Just a few miles away from her Chappaqua home, former Presidential candidate and Secretary of State Hillary Rodham Clinton spoke before a sold-out and highly energetic crowd at the Business Council of Westchester’s annual fall dinner on Monday night. Clinton displayed both optimism and concern as she discussed the current state of the nation, and shared funny and poignant details about her journey through the aftermath of the tumultuous 2016 presidential election.
Clinton joked about her much-publicized attempt at a private walk in the Chappaqua woods that made headlines shortly after her loss to President Trump, and mentioned her hometown as the place where she holed up to write her new book, What Happened — an experience she said was “admittedly a somewhat painful process, yet, cathartic and invigorating.”

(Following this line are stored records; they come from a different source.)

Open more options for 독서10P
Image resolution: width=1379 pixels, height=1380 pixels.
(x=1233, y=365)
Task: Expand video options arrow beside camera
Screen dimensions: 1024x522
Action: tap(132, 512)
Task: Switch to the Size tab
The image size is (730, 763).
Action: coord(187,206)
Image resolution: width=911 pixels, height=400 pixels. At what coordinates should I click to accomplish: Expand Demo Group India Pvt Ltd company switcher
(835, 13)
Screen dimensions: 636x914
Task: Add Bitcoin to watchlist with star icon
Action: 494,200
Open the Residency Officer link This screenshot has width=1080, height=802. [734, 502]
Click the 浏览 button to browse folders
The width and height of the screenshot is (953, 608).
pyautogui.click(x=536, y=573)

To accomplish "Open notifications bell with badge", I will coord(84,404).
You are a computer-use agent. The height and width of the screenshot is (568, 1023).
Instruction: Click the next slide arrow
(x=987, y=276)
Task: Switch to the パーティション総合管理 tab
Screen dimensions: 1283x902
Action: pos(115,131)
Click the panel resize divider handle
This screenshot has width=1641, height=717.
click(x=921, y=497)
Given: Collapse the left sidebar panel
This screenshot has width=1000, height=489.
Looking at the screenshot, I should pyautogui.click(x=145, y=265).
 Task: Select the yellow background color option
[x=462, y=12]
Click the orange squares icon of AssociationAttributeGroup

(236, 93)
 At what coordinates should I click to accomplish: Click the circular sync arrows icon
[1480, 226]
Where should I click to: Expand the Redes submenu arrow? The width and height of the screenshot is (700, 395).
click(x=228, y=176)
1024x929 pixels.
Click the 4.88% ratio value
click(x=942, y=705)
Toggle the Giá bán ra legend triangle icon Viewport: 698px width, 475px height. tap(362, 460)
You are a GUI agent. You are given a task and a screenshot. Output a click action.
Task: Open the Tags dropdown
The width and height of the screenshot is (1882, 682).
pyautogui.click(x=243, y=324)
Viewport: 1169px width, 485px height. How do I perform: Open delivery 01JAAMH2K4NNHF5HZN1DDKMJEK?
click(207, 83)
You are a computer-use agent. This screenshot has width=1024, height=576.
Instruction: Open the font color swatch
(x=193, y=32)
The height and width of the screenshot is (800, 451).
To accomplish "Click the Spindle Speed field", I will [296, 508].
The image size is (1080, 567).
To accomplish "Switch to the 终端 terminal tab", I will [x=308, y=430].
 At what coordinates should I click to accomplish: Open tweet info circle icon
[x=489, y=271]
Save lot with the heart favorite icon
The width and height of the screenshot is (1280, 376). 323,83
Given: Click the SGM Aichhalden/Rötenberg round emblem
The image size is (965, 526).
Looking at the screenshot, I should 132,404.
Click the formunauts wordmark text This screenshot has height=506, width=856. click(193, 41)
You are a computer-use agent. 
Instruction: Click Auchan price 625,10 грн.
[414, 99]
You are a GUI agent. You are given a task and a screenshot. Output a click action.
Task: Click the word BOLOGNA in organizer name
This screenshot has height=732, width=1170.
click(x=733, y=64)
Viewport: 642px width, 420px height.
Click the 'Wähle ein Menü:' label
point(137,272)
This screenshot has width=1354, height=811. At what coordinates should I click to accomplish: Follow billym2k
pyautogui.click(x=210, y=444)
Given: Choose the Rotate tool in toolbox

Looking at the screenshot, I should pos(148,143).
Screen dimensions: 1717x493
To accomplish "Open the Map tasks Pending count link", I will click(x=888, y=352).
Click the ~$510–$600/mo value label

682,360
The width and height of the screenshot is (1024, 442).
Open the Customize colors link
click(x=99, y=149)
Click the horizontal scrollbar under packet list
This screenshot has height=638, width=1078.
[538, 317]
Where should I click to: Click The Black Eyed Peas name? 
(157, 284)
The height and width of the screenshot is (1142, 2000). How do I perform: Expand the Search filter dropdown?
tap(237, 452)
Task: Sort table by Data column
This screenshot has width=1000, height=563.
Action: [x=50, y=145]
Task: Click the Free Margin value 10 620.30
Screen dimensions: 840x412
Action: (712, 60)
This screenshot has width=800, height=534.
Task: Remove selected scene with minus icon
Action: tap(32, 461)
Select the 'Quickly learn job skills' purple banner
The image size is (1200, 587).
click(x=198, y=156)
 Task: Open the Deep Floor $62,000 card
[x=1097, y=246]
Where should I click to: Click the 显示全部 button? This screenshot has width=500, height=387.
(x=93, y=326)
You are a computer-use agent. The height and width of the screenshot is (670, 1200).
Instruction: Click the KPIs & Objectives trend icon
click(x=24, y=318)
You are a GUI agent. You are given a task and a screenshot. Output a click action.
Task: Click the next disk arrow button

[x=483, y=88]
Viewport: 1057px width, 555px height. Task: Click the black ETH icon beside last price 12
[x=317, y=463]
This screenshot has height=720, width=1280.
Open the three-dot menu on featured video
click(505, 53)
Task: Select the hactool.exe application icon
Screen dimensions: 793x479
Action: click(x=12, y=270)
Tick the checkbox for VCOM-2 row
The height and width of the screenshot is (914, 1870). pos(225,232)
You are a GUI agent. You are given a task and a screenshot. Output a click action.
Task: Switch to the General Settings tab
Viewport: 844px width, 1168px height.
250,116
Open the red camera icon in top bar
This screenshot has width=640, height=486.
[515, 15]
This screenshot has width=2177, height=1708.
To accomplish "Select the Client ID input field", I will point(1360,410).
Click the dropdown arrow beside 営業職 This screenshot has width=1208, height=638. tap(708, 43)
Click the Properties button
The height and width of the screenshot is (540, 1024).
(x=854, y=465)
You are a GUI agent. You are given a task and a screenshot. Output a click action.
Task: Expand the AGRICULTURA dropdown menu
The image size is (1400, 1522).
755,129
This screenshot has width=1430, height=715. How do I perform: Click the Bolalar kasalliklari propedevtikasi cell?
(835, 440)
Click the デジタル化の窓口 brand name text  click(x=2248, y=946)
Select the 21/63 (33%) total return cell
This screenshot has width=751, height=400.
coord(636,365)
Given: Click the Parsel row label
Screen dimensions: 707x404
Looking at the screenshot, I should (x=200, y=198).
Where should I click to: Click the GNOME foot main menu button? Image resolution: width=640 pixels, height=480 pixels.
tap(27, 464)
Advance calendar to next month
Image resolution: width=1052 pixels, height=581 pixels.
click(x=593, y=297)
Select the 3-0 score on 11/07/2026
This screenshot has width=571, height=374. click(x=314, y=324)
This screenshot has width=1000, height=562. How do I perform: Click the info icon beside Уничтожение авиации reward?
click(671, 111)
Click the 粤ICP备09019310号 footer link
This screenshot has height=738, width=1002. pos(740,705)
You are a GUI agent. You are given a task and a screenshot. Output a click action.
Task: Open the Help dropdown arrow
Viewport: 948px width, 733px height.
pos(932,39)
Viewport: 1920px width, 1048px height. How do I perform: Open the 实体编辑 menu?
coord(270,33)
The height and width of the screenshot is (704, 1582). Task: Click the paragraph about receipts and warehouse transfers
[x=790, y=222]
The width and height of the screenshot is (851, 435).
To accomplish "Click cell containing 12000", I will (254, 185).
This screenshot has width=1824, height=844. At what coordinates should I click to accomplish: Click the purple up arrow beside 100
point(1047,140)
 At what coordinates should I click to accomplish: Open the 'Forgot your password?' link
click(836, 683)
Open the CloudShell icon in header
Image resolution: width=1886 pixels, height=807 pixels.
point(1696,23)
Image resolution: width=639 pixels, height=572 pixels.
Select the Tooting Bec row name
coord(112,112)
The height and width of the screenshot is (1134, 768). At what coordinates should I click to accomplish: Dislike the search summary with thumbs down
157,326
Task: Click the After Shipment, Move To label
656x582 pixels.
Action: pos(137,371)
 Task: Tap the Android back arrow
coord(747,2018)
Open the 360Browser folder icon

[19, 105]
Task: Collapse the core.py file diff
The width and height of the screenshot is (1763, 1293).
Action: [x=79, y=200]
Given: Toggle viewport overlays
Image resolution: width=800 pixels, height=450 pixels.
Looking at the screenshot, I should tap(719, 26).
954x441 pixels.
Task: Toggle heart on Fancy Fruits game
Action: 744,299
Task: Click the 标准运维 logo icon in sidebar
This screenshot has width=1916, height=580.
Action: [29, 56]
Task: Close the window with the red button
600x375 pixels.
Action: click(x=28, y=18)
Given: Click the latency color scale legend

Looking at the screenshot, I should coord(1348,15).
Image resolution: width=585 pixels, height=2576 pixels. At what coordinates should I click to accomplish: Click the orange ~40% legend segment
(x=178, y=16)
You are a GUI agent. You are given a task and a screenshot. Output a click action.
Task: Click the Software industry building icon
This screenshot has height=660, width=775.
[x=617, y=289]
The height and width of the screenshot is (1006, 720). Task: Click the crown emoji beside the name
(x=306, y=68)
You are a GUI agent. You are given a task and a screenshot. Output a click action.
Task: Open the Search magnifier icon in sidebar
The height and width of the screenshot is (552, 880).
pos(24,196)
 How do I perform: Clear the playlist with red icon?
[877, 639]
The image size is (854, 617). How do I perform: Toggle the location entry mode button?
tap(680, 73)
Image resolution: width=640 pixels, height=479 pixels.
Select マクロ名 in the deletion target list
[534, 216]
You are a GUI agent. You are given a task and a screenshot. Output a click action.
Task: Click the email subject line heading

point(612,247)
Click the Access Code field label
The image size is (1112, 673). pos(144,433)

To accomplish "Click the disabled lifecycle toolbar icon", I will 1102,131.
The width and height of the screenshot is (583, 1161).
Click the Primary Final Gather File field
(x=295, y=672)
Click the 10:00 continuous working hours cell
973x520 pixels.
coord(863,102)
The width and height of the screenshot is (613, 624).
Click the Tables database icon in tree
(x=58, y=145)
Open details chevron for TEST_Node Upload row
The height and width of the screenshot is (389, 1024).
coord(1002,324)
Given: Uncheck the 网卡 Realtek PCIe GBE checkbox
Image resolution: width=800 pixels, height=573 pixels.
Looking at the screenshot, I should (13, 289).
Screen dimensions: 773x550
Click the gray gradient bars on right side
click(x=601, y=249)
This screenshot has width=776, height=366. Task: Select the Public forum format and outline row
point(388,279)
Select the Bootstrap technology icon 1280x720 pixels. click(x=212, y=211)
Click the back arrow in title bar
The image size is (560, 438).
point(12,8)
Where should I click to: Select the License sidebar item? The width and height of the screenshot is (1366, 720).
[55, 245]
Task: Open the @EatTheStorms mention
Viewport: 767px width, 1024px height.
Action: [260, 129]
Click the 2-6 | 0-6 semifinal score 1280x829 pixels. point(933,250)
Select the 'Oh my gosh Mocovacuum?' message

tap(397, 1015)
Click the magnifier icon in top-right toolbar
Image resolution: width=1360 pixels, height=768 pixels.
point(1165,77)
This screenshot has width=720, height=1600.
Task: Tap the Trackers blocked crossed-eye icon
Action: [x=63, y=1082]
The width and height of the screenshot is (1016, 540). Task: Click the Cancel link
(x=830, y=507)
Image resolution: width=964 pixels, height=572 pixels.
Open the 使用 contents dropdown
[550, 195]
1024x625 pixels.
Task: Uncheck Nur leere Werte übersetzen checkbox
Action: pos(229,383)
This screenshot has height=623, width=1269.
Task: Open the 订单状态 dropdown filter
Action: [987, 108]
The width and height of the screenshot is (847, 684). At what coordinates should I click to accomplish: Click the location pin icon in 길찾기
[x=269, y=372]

Dr. Marsha Gordon, president and CEO of The Business of Council of Westchester — and 2017 recipient of the 914INC. Editors’ Award for Transformative Achievement — presented Clinton with the Westchester Global Leadership Laureate Award, praising her leadership and ability to accomplish so much for our country and community, and for “galvanizing a global movement for women’s opportunities.” Gordon described Hillary’s attendance at the Annual Dinner as a “personal highlight of my long career.”
Returning the praise, Clinton lauded the BCW and its members for their successes in job creation and economic development in our region, before turning to discuss national matters and her own personal experiences.
In front of a record-setting 900 attendees at the Hilton Westchester in Rye Brook, Clinton admitted that she felt concern over the country’s current status as a harshly divided nation.
“People often ask me, since the election, how I am,” said Clinton. “And I say, as a person, I’m good. But as an American, I’m concerned.”
She also took aim at the impact of new Republican policies and shared her fears about the ongoing impact of Russian interference in American affairs. In a long and warmly received speech, Clinton also touched on hot-button issues like the opioid crisis, the impending tax bill, and the failure of Congress to renew the Children’s Health Insurance Program.
She reiterated the importance of staying involved in the political process, stressing the need for women, in particular, to run for office. “The only way to get sexism out of politics is to get more women into politics,” she said to rousing applause.
Displaying a charismatic softer side — the purported lack of which has dogged her on campaign trails throughout her career — Clinton joked about what got her through the aftermath of her tough loss, quipping, “Chardonnay, yoga, and some alternate-nostril breathing.”
Clinton ended her address on a hopeful note, saying she was determined to remain involved in the political process, and stressed her belief that we can still come together as citizens to improve our nation. “I come to you tonight with great hopes and confidence that America’s best days are ahead of us,” said Clinton. “We have to work together to make it happen.”